# EXERCISE
Set down all of the records exactly.

*** INFORMATION SHOWN ***

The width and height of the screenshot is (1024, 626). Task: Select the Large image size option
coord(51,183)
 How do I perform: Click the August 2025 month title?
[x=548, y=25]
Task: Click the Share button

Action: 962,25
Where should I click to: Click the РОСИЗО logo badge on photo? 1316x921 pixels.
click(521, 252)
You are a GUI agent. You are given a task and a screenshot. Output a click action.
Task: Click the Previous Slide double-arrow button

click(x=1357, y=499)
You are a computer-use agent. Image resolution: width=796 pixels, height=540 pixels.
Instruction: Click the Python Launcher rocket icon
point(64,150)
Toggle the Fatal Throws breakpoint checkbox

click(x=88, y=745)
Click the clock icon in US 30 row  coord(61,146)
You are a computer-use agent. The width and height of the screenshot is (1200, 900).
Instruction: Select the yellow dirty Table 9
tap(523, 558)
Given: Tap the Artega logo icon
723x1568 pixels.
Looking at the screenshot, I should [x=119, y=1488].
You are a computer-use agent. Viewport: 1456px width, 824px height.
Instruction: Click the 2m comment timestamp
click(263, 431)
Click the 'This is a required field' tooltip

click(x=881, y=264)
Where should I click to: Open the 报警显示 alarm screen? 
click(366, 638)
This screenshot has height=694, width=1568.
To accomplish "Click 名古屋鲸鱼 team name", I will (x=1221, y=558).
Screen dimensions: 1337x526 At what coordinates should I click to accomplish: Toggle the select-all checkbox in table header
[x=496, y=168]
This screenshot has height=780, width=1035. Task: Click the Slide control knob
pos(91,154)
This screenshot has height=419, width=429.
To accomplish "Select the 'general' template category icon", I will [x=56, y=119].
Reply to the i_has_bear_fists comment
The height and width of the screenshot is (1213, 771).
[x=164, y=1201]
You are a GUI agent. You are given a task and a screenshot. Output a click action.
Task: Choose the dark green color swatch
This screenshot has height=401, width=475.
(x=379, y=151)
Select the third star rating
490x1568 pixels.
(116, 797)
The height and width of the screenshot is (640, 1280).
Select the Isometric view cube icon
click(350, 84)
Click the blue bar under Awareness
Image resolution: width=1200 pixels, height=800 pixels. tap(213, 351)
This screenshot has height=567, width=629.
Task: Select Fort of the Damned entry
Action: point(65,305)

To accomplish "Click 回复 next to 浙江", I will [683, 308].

*** End of INFORMATION SHOWN ***

# SOLUTION FOR THIS PROBLEM
The width and height of the screenshot is (1024, 626). Task: Select the Large image size option
coord(51,183)
 How do I perform: Click the August 2025 month title?
[x=548, y=25]
Task: Click the Share button

Action: 962,25
Where should I click to: Click the РОСИЗО logo badge on photo? 1316x921 pixels.
click(521, 252)
You are a GUI agent. You are given a task and a screenshot. Output a click action.
Task: Click the Previous Slide double-arrow button

click(x=1357, y=499)
You are a computer-use agent. Image resolution: width=796 pixels, height=540 pixels.
Instruction: Click the Python Launcher rocket icon
point(64,150)
Toggle the Fatal Throws breakpoint checkbox

click(x=88, y=745)
Click the clock icon in US 30 row  coord(61,146)
You are a computer-use agent. The width and height of the screenshot is (1200, 900).
Instruction: Select the yellow dirty Table 9
tap(523, 558)
Given: Tap the Artega logo icon
723x1568 pixels.
Looking at the screenshot, I should [x=119, y=1488].
You are a computer-use agent. Viewport: 1456px width, 824px height.
Instruction: Click the 2m comment timestamp
click(263, 431)
Click the 'This is a required field' tooltip

click(x=881, y=264)
Where should I click to: Open the 报警显示 alarm screen? 
click(366, 638)
This screenshot has height=694, width=1568.
To accomplish "Click 名古屋鲸鱼 team name", I will (x=1221, y=558).
Screen dimensions: 1337x526 At what coordinates should I click to accomplish: Toggle the select-all checkbox in table header
[x=496, y=168]
This screenshot has height=780, width=1035. Task: Click the Slide control knob
pos(91,154)
This screenshot has height=419, width=429.
To accomplish "Select the 'general' template category icon", I will [x=56, y=119].
Reply to the i_has_bear_fists comment
The height and width of the screenshot is (1213, 771).
[x=164, y=1201]
You are a GUI agent. You are given a task and a screenshot. Output a click action.
Task: Choose the dark green color swatch
This screenshot has height=401, width=475.
(x=379, y=151)
Select the third star rating
490x1568 pixels.
(116, 797)
The height and width of the screenshot is (640, 1280).
Select the Isometric view cube icon
click(350, 84)
Click the blue bar under Awareness
Image resolution: width=1200 pixels, height=800 pixels. tap(213, 351)
This screenshot has height=567, width=629.
Task: Select Fort of the Damned entry
Action: point(65,305)

To accomplish "Click 回复 next to 浙江", I will [683, 308].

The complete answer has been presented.